Il arrive quelquefois qu’un esprit habitué aux représentations concrètes et fait pour elles, s’embarrasse dans des idées abstraites. Il faut voir avec quel plaisir il saisit la moindre image qui peut donner un peu de corps à sa pensée. M. Zola, par exemple, expose les idées de Claude Bernard sur l’expérimentation ; on sait la théorie singulière qu’il en a tirée et qui, comme on le lui a fait remarquer, repose sur une confusion complète. Il expose donc de son mieux, avec peine, mais il trouve sur sa route une image que tout esprit abstrait jugera, je crois, insignifiante et il s’en empare avec empressement. « Je citerai encore, dit alors M. Zola, cette image de Claude Bernard qui m’a beaucoup frappé : » L’expérimentateur est le juge d’instruction de la nature. » Nous autres romanciers nous sommes les juges d’instruction des hommes et de leurs passions. »

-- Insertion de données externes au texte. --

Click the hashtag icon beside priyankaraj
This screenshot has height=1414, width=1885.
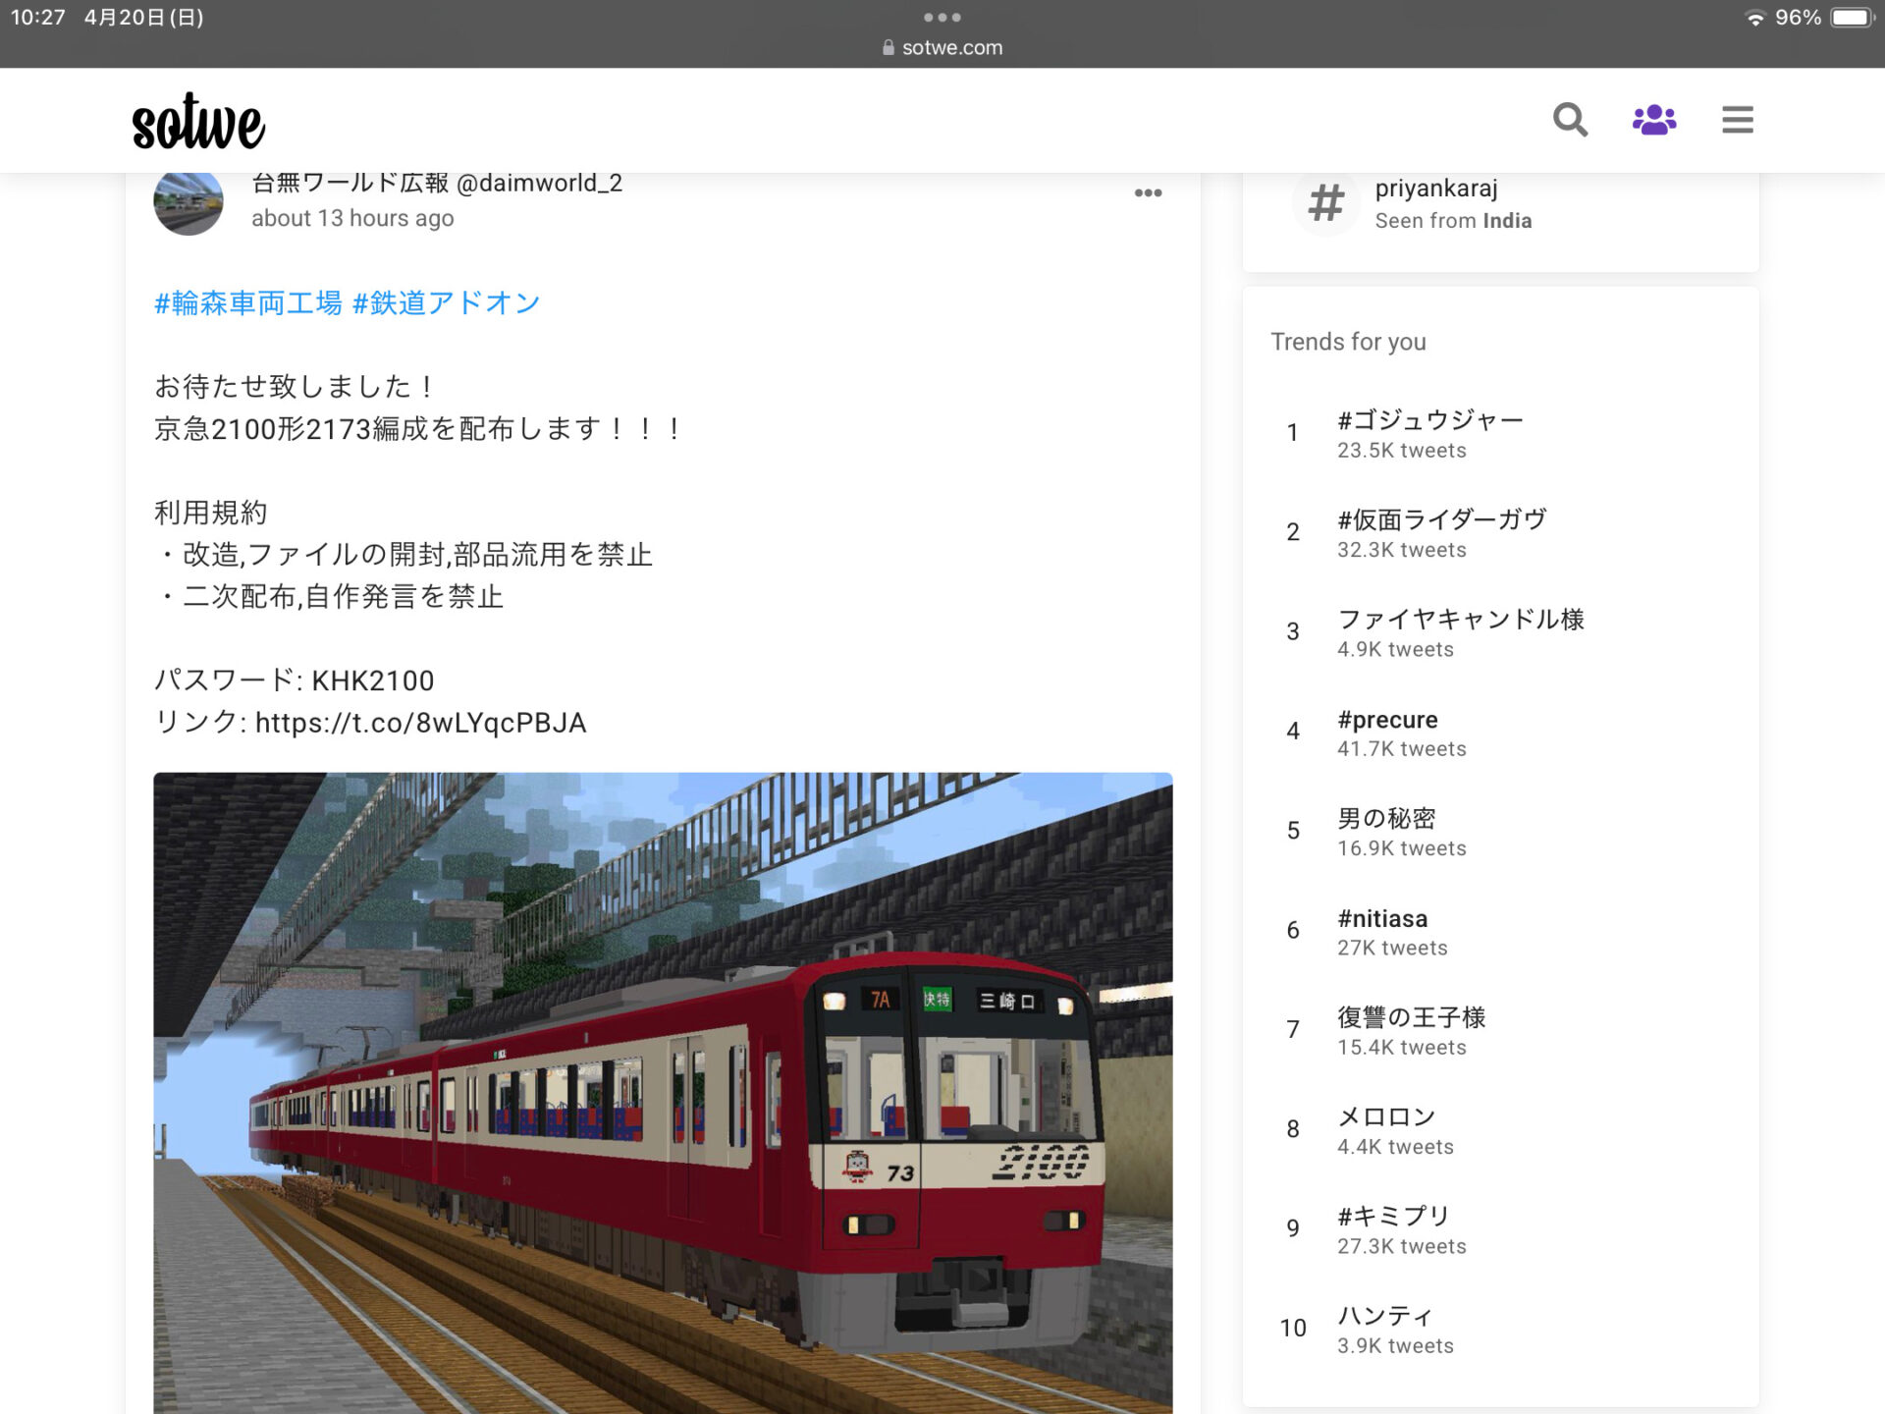tap(1325, 203)
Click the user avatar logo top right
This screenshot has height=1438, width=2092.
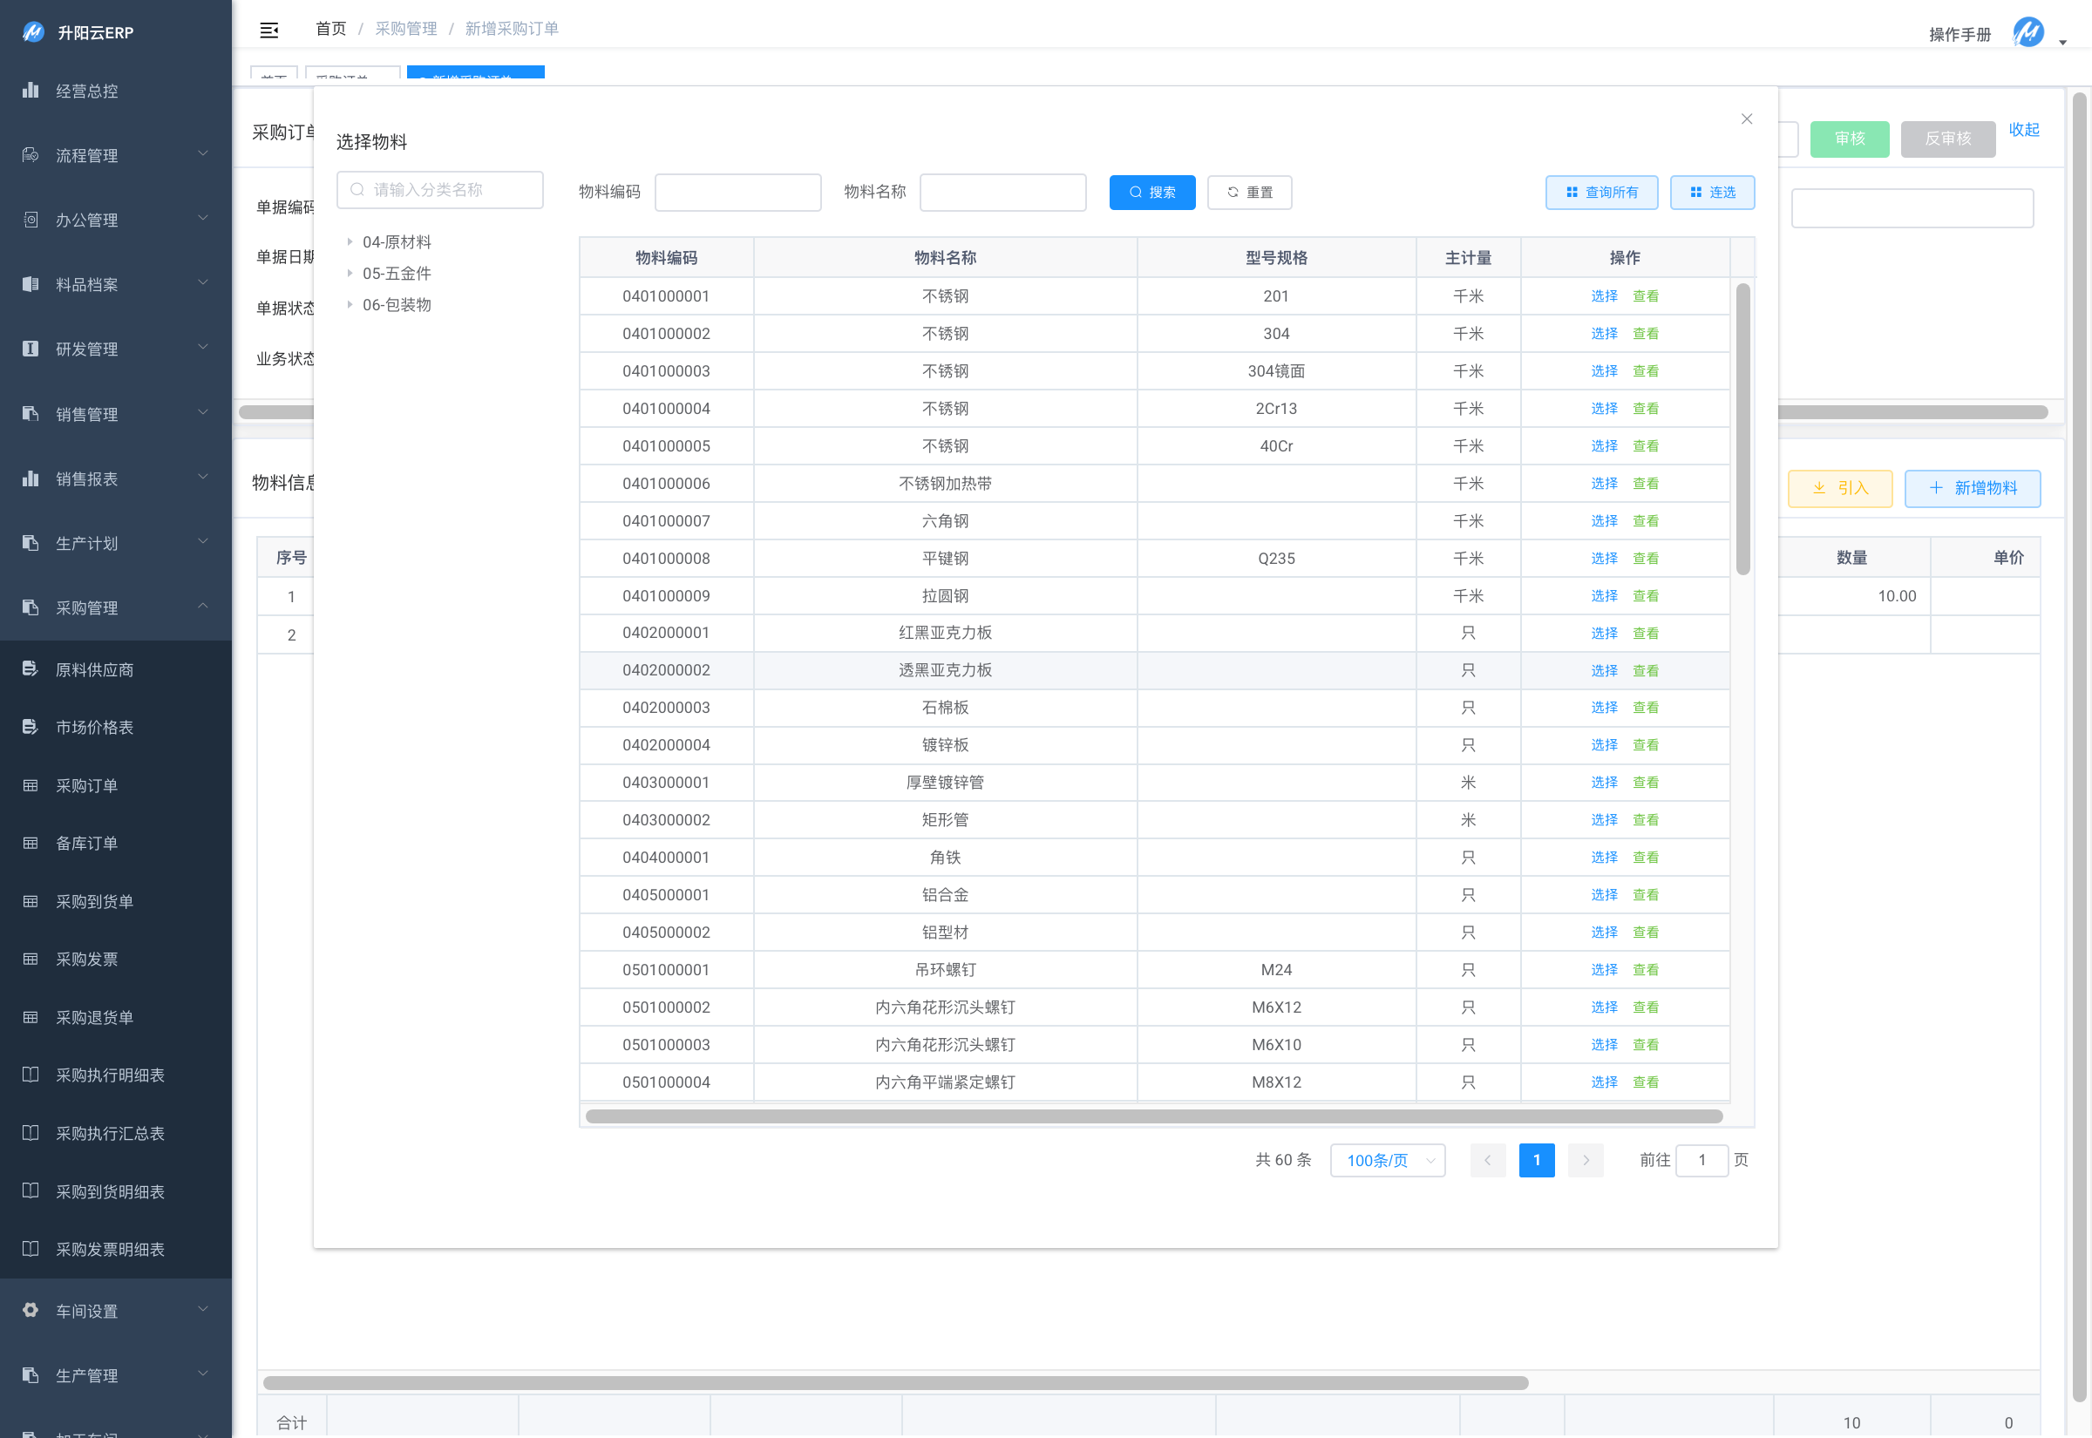(x=2028, y=33)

L’esprit chez qui les idées ne se dégagent pas de la sensation est généralement sans pitié pour les images incohérentes. Gautier se vantait de faire des métaphores qui se suivent. « Je suis un homme, disait-il, pour qui le monde visible existe[1]. » Aussi était-il, comme Flaubert[2], très dur pour la langue du xviie siècle, pour Molière, pour Racine, à qui on reprochait des métaphores incohérentes. Victor Hugo pensait de même, au moins à l’égard de Racine. Il était même fort sévère dans les conversations qu’a rapportées M. Paul Stapfer : « Tenez, voici quatre vers qui passent pour très beaux :

D’un œil aussi content, d’un cœur aussi soumis,
Que j’acceptais l’époux que vous m’aviez promis,
Je saurai, s’il le faut, victime obéissante,
Tendre au fer de Calchas une tête innocente.

« À l’exception du vilain que redoublé au second vers, cette période flatte agréablement l’oreille ; mais analysez un peu ce galimatias suave : voici une fille qui va tendre sa tête au fer (on dit tendre le cou) d’un œil content et d’un cœur soumis, du même œil et du même cœur dont elle aurait bien voulu se marier ! C’est grotesque ! Vous rencontrez à chaque instant dans Racine des expressions impropres et incohérentes, comme celle-ci : « Le jour que je respire[3]. » Le même Racine paraît être condamné par son éditeur,

  1. Journal des Goncourt, I, p. 182.
  2. Voyez Maxime du Camp, Souvenirs littéraires (Rev. des Deux Mondes).
  3. P. Slapfer, Deux grands poètes ennemis, Victor Hugo et Racine. (Rev. bleue, 22 mai 1886, p. 641.)